Goal => Print each of the lines below word for word, keeping their order. Omit the pictures from your output.

[start of Records shown]

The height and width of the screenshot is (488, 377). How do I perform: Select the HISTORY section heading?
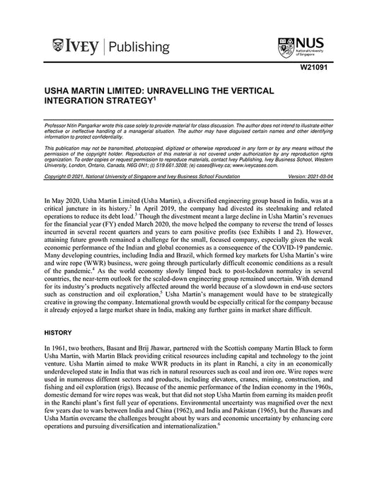tap(58, 331)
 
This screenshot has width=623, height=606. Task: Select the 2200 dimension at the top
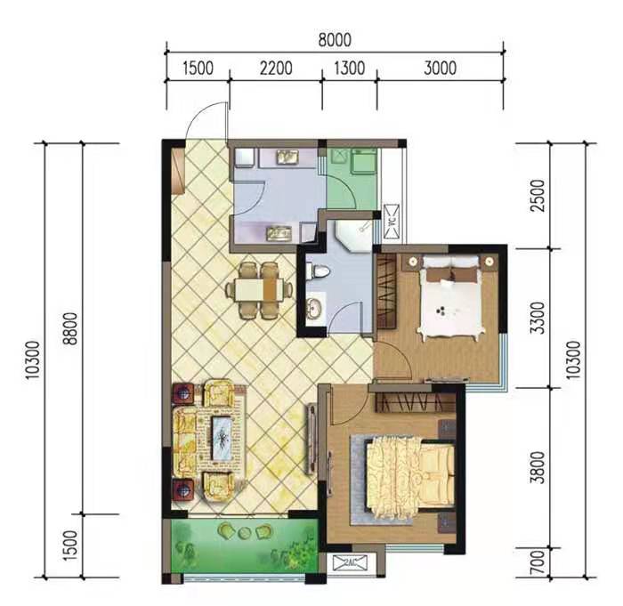(275, 68)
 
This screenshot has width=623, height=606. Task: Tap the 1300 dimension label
(349, 68)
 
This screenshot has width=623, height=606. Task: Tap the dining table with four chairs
(260, 289)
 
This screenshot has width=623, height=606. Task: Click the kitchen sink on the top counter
(287, 158)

[end of Records shown]

Answer =>
The height and width of the screenshot is (488, 377). How do I perform: Select the HISTORY section heading?
tap(58, 331)
 
This screenshot has width=623, height=606. Task: Select the 2200 dimension at the top
(275, 68)
 
This screenshot has width=623, height=606. Task: Tap the 1300 dimension label
(349, 68)
 
This screenshot has width=623, height=606. Task: Tap the dining table with four chairs
(260, 289)
 
This screenshot has width=623, height=606. Task: Click the kitchen sink on the top counter
(287, 158)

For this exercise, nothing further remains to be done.